▶ [ЗАДАНИЕ]: Какую директиву, по словам источника, дал Союз после ноябрьского земского съезда 1904 г.?

Этому соответствовала и тактика Союза. Для нее уже никаких обязательных директив не существовало. Именно в тактике и сказалось сразу же преобладание левых элементов в Союзе. Уже после ноябрьского земского съезда 1904 г. - и под видом осуществления его постановлений - Союз дал директиву - устраивать на эти темы повсеместные банкеты. Самое название "банкетов" напоминало тот период царствования Людовика-Филиппа, когда начиналась открытая борьба, закончившаяся свержением июльской монархии. Требования банкетов и самой программы Союза далеко выходили за пределы 11 пунктов решений земского съезда. В горячих речах ораторов банкетов уже упоминалось и всеобщее избирательное право, и Учредительное собрание. В те месяцы все это покрывалось тем общим приподнятым настроением, созданию которого и были посвящены банкеты. Будущий левый кадет Обнинский в заграничном издании книги "Последний самодержец" очень метко характеризует это настроение как "крики измученных людей, объединявших разные круги населения скорее по чувству, нежели по рассудку". "Получалась иллюзия полного единодушия русского общества", - говорил он; "смешивалась общая ненависть к чиновничеству с единством политических и социальных идеалов". "Общество, видимо переучитывая свои силы, набиралось смелости". "Иллюзия" и "смелость", как вступительные шаги к борьбе, быть может, были полезны и даже необходимы. Но "симуляция наличности революции, бывшей на деле только в зародыше", по заключительной формуле того же Обнинского, могла стать опасной. Продолжение ораторских эксцессов, в подражание эпохе Луи-Филиппа, могло привести к тем же печальным последствиям, какие сказались в дальнейших событиях той же эпохи. Не знаю, как бы я нашел свое место среди наших застольных ораторов, если бы приехал к банкетам.

▶ [ИСХОДНЫЕ МАТЕРИАЛЫ]:
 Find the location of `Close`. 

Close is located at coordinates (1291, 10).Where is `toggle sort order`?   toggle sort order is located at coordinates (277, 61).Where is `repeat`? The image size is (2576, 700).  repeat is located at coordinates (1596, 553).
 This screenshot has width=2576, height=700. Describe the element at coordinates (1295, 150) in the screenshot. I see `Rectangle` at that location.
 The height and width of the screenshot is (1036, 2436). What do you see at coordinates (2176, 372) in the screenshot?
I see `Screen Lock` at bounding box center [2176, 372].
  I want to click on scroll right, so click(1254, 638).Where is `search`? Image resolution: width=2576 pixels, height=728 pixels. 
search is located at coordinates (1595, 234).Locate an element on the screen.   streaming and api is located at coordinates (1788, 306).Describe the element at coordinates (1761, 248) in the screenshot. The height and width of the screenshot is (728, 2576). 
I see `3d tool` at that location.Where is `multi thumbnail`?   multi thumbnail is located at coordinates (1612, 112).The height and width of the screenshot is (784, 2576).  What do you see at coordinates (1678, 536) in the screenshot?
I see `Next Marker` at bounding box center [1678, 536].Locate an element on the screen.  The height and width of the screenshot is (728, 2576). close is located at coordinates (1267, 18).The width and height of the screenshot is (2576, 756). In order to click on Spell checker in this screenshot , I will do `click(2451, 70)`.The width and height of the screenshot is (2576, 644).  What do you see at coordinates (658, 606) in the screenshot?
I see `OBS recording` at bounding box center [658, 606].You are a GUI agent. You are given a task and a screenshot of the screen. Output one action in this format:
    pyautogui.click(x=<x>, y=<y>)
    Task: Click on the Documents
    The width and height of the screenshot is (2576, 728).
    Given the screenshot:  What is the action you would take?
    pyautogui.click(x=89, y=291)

▶ [ОТВЕТ]: Устраивать повсеместные банкеты.